New cases in South Korea have begun to slow, and the country is hopefully turning a corner. President Moon Jae-in has suggested that the country is entering a "phase of stability." This shows that democratic governance and noncoercive approaches can be effective against the coronavirus—but only if they are vigorous and rooted in all-out efforts to deploy public-health measures.
On Friday Trump declared a state of emergency under the Stafford Act that triggers a surge in government powers and funding. These powers should be focused on ramping up public-health capacities, getting testing on track, and enabling widespread voluntary participation in measures to halt the virus, not on sweeping coercive measures. Using public-health powers to ensure social distancing is appropriate—the prohibition of mass gatherings by local authorities can be paired with the use of the president's bully pulpit in support of a voluntary social-distancing campaign. Deploying technologically advanced options for basic public-health activities such as isolation and contact tracing should be a top priority. But there is an important line between public-health measures to encourage distancing and isolate people with the virus and sweeping lockdowns that outlaw travel and movement.

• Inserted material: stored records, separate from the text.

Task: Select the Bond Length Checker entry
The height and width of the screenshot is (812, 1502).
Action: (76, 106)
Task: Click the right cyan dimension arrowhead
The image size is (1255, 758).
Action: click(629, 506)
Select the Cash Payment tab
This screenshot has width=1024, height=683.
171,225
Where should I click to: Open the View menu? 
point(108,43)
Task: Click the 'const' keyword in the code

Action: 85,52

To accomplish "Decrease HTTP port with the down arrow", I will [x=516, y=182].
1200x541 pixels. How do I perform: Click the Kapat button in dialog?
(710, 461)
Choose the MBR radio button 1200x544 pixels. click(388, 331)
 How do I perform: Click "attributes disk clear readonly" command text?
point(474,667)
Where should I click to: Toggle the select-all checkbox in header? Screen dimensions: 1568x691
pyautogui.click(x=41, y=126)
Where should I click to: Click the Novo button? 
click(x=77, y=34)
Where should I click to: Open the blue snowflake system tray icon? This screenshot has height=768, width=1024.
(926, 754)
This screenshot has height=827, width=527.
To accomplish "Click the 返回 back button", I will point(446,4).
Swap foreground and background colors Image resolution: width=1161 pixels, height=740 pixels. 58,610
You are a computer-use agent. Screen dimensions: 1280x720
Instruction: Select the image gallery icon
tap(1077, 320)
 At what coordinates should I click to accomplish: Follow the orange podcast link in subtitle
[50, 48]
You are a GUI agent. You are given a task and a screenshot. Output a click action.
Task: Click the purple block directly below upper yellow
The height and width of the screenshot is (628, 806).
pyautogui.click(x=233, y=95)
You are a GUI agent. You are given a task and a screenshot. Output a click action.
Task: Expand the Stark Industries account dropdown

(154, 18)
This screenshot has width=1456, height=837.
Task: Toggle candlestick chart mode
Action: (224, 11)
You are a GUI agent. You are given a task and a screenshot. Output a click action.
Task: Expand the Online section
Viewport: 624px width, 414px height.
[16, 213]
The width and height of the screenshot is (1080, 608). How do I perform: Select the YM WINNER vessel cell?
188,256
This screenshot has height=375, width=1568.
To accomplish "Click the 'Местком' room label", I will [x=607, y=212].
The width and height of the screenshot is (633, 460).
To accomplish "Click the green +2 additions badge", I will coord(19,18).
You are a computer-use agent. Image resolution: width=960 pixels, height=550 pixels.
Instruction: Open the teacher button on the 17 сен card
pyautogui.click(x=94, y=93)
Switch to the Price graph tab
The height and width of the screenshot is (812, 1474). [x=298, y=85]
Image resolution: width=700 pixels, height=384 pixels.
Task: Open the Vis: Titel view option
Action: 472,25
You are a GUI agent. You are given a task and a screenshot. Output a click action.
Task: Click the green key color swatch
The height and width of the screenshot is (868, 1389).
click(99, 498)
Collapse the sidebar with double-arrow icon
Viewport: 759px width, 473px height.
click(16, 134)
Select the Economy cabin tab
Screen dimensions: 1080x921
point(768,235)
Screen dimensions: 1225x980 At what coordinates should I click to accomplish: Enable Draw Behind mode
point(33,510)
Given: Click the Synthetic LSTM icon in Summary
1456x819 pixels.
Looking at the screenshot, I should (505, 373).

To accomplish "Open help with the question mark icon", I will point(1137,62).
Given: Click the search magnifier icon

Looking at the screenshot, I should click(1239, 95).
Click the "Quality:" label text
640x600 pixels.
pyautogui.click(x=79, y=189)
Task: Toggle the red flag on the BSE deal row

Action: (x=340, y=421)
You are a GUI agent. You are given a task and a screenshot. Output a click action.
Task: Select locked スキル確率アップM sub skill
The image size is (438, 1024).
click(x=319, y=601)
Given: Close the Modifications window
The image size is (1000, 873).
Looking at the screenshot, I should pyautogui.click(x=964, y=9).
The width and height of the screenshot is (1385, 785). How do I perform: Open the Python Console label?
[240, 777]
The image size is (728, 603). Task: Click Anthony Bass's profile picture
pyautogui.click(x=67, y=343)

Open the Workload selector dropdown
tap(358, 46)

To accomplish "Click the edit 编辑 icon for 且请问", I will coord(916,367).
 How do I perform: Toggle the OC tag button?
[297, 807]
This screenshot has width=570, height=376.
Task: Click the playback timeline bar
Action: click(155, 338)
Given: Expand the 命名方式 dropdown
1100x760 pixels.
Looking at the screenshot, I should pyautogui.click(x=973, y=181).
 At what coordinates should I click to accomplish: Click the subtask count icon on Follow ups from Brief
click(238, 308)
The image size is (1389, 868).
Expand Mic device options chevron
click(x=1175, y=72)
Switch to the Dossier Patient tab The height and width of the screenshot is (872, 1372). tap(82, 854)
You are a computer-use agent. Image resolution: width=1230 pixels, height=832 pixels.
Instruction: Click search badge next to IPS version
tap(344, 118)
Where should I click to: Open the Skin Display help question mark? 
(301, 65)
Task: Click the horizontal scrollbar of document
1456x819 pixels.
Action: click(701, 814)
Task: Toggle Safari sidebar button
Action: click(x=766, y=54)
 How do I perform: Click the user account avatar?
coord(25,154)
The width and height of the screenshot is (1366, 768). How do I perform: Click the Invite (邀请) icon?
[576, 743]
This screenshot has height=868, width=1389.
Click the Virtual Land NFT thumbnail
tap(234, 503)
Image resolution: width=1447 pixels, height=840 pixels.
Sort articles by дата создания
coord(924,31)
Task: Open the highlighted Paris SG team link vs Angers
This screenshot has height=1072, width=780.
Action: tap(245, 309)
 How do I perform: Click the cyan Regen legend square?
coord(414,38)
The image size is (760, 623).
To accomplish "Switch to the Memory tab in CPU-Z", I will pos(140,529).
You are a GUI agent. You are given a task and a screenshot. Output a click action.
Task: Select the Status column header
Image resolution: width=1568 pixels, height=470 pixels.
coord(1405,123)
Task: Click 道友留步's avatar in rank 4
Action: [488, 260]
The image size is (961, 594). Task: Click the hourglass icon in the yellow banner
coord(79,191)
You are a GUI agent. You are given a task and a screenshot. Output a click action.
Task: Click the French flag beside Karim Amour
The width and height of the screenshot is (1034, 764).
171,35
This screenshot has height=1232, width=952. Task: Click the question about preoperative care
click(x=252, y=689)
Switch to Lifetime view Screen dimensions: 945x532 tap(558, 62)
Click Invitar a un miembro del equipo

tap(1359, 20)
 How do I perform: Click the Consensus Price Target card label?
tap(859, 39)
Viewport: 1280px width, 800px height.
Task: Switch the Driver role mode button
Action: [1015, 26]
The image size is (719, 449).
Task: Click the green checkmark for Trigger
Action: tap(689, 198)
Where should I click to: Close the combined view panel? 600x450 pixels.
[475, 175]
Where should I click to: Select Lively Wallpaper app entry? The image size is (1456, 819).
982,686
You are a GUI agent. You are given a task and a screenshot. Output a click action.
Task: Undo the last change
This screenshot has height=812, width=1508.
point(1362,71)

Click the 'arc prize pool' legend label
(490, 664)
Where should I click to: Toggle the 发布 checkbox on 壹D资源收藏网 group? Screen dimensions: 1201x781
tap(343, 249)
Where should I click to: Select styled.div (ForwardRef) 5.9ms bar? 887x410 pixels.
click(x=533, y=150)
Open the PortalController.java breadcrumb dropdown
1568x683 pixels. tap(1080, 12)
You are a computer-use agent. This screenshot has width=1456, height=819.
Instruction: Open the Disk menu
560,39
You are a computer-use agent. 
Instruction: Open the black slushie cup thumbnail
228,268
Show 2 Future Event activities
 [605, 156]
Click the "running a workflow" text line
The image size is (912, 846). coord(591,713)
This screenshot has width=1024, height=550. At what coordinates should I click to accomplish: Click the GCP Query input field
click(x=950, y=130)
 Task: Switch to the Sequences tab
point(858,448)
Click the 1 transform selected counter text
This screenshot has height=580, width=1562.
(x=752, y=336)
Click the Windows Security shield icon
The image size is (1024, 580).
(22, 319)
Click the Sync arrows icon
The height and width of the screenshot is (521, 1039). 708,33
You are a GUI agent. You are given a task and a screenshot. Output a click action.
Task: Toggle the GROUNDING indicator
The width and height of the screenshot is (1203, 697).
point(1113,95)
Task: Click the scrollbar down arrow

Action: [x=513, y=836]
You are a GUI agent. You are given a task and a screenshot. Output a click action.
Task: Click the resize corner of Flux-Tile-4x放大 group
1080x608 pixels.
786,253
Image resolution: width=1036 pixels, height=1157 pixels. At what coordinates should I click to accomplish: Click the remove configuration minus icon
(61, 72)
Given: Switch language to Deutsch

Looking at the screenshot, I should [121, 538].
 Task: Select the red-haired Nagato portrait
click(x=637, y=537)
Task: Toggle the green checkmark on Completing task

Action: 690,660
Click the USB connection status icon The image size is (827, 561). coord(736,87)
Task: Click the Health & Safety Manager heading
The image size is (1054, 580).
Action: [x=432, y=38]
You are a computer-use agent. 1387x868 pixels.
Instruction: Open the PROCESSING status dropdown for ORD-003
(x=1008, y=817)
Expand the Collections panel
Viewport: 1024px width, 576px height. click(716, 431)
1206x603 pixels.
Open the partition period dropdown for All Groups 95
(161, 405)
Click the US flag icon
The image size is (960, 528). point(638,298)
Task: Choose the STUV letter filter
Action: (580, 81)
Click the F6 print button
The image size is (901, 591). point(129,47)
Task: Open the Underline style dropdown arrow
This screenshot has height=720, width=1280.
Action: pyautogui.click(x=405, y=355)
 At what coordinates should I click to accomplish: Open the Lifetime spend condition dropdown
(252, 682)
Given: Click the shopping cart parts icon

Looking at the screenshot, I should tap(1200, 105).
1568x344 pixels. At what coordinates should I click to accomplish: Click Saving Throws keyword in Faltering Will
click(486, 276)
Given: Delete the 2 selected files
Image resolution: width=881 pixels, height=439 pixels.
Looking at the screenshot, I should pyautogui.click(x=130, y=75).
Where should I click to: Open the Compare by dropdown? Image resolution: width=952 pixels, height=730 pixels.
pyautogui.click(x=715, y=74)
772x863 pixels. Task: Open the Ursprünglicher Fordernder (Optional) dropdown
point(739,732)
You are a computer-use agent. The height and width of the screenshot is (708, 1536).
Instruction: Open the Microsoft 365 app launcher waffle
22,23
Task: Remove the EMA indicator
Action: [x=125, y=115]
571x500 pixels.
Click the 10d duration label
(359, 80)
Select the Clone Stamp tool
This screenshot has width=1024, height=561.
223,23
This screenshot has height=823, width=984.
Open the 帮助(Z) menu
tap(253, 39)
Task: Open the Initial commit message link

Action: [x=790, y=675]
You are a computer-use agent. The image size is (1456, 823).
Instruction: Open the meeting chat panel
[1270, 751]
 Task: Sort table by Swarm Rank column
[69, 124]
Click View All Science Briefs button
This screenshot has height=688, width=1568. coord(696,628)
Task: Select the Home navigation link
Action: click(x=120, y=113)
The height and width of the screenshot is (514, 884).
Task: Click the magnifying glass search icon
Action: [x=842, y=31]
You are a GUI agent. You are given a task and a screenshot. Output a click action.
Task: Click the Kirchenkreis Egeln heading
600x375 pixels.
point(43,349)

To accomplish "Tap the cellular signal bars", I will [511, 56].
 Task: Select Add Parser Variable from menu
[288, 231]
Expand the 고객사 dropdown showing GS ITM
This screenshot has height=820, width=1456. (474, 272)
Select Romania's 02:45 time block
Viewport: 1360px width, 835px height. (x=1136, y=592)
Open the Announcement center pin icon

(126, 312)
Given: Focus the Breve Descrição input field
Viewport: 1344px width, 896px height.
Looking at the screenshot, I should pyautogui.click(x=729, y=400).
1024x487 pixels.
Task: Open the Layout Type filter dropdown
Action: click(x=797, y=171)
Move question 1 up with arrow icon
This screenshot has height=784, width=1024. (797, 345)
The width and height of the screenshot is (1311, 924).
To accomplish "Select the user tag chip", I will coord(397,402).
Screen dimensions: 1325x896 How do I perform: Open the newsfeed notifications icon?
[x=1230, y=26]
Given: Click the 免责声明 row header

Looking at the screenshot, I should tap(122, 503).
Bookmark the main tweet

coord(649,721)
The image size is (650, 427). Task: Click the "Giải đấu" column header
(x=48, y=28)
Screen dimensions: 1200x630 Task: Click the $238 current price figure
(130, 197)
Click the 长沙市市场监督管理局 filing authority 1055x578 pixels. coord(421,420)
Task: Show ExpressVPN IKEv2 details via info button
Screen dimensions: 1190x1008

We can be learning from, and collaborating with, countries and regions that appear to be balancing democratic openness with rapid, concerted public-health action, including South Korea, Taiwan, and Hong Kong. No response is perfect, and the world may yet see resurgent outbreaks, but relative success thus far demonstrates the value of rapid deployment of core public-health intervention amid open politics.
Travel bans are dramatic. They are a unilateral prerogative of executive power. And they fit well into a narrative about keeping out "foreign" disease. But they have largely proved ineffective in fighting disease outbreaks and evidence suggests this holds true in this outbreak. US officials still assert coronavirus-related bans have been helpful, but concede that the efforts at containment have not prevented the virus from spreading within US communities unchecked and untracked. Perhaps most importantly, they drive a wedge between countries at a time when coordinated global action is urgently needed.
In the medium term, shifting from isolationism to transnational cooperation and coordination can enable the United States to learn in real time what's working and coordinate policies across borders to stop transmission. Quickly rebuilding coordination capacity for global health inside the National Security Council could help. South Korea's global health diplomacy efforts and decision to provide regular public updates in English provide a model. The United States, a permanent member of the UN Security Council, could be pushing to (virtually) convene world leaders in a more coordinated response. The Chinese example can and should push the United States to ramp up global health efforts in support for low- and middle-income countries where people may face the harshest impacts of this outbreak. Focusing on the right lessons from abroad could make or break the course of this fast-changing pandemic.
Now is not the time for authoritarian disease response or for isolationism. Neither will serve the United States well.